Asmus's problem list included:

     <font>
     <super>
     <sub>
     <circle>
     <compat>

     The <compat> sub-type, being the 'grab-bag' of characters
     with compatibility relations that are not further
     specified, and in some cases even questionable (2107) would need to be
     analyzed once, in case-by-case approach. Some examples:

     Roman Numerals: KR
     Parenthesized: KR
     CJK and Radicals compats: KR

     Dotted Alphanumerics: probably KR
     Ligatures: probably KR
     Telegraph symbols: probably KR

     Euler Constant: not-KR
     Alef Symbol, etc.: not-KR

     Spacing accents (mapped to SP + combining accents): ??

Many of these are already eliminated by (b). You don't care that the fraction "1/2" decomposes in KC because you don't allow it in the first place; the same with many other characters. The spacing accents are also eliminated in (b).

Of the remaining ones (e.g. Euler Constant), I strongly suspect that the world can live without them being in DNS names. Thus they can also be filtered in step (b), by restricting the syntax a bit more.
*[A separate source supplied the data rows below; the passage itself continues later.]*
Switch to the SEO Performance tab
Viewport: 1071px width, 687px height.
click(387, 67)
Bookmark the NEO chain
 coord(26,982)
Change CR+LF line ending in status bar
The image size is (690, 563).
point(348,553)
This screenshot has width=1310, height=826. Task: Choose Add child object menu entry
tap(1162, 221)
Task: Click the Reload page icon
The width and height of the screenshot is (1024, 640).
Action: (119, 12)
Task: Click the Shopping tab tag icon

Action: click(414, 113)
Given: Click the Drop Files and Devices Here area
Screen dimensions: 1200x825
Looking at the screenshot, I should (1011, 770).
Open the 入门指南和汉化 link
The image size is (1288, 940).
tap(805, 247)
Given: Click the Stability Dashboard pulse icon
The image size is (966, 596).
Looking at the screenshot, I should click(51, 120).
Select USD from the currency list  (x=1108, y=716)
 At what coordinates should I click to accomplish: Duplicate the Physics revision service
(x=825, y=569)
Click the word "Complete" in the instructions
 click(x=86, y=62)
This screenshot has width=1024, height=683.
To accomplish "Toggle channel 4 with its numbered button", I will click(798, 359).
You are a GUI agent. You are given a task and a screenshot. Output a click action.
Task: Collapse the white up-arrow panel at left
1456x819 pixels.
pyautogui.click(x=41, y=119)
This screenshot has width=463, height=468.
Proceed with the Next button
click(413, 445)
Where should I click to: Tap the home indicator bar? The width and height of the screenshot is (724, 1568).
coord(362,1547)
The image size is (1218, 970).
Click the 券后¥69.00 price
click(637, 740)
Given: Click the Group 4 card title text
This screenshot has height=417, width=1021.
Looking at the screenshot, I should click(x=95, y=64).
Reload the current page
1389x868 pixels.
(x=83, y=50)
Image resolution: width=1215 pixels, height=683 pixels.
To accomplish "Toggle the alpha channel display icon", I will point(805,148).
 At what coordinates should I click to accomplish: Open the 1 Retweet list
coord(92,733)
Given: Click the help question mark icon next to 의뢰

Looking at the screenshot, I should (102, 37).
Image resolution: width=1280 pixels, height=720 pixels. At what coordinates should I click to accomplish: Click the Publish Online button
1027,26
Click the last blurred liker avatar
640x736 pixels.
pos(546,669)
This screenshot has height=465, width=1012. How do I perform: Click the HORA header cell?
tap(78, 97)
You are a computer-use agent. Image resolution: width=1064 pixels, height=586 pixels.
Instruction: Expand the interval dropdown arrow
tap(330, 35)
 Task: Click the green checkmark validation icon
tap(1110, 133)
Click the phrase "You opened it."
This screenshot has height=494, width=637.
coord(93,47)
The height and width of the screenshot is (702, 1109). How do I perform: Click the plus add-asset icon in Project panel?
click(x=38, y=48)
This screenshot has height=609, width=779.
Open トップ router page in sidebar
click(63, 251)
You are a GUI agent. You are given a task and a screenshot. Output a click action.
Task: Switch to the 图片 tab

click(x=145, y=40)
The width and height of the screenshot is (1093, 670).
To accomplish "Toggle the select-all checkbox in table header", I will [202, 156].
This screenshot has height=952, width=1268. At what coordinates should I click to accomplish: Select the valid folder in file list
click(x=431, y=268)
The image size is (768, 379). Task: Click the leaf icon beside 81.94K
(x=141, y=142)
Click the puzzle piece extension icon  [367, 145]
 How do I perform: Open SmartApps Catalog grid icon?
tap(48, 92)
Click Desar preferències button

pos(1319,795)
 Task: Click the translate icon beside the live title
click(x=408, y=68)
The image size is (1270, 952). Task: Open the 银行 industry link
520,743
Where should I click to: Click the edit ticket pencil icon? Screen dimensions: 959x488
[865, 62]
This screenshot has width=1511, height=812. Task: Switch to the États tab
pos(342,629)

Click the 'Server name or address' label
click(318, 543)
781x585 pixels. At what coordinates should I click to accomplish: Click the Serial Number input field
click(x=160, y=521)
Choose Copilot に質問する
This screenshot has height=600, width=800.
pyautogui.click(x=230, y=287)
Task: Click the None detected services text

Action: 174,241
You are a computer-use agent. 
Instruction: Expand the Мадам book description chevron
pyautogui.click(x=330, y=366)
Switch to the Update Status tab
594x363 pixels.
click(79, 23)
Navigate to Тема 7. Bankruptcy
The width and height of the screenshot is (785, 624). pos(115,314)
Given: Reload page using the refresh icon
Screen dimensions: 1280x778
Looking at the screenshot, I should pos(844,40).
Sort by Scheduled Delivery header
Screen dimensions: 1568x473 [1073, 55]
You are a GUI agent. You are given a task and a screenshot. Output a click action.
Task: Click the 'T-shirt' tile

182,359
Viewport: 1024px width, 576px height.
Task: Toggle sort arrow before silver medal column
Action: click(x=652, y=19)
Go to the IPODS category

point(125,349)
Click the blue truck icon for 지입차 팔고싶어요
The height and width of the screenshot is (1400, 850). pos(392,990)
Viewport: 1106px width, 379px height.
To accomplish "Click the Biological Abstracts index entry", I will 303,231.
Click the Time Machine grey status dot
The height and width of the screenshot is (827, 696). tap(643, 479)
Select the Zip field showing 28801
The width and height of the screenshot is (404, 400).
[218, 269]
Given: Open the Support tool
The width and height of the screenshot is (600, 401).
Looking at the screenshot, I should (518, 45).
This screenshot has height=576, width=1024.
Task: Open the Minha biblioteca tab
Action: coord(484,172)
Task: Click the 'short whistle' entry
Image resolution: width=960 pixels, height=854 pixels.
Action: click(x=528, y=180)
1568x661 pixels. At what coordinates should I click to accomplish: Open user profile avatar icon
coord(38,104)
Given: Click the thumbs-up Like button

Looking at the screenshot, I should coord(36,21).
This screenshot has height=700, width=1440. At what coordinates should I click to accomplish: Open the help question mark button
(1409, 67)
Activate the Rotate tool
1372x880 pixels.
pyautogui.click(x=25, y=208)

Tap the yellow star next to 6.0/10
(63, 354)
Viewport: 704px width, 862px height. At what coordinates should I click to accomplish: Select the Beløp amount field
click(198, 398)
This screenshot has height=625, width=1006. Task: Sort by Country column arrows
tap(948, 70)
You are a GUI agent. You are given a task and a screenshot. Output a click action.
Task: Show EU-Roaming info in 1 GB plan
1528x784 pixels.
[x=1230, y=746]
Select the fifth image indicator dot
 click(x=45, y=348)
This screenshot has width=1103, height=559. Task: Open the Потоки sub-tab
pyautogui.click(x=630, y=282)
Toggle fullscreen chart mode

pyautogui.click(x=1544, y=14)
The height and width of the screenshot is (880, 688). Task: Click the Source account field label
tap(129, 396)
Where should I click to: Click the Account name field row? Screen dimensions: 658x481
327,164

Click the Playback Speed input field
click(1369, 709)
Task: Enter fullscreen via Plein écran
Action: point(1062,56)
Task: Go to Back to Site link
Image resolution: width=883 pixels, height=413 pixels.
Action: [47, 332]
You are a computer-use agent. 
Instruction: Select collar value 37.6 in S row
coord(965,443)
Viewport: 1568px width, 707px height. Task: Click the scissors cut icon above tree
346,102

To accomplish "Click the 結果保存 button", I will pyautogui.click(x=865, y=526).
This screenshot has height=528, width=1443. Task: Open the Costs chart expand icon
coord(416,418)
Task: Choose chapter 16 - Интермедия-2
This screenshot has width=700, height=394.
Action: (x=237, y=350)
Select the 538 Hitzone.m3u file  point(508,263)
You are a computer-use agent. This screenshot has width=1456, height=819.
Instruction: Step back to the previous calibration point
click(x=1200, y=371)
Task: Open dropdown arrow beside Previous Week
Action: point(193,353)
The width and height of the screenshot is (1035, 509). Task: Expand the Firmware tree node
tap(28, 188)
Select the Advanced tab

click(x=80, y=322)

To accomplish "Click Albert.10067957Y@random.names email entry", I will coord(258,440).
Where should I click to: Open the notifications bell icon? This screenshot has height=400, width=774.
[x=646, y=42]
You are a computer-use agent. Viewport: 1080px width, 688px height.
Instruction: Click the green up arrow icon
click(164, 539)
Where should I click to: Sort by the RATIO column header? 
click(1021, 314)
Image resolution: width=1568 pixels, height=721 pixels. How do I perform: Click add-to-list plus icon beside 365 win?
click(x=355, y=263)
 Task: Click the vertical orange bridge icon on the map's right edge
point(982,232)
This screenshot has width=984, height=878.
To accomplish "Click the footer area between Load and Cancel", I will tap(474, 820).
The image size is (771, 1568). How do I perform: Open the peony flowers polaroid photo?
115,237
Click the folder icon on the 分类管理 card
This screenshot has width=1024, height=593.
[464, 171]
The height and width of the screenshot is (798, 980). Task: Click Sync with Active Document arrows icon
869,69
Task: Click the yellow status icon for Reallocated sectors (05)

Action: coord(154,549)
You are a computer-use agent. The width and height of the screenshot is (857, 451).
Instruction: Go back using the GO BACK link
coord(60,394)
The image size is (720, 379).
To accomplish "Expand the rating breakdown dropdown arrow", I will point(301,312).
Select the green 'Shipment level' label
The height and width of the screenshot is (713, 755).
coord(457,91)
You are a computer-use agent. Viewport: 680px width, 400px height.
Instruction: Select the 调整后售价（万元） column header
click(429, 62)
So, I will rephrase my question ("I'd like to see examples of some cases that the contras believe are problems"), but more carefully this time (perhaps even this time not carefully enough for Ken, but we will see).

Given
    1. Paul's formulation of the process (with my lettering above)
    2. NFKC used for (d)
    3. UTR #21 case folding used for (c)
    4. Remaining Asmus cases (after further review) filtered by (b)

Are there characters that would not survive into (f), that MUST be in DNS names?

Mark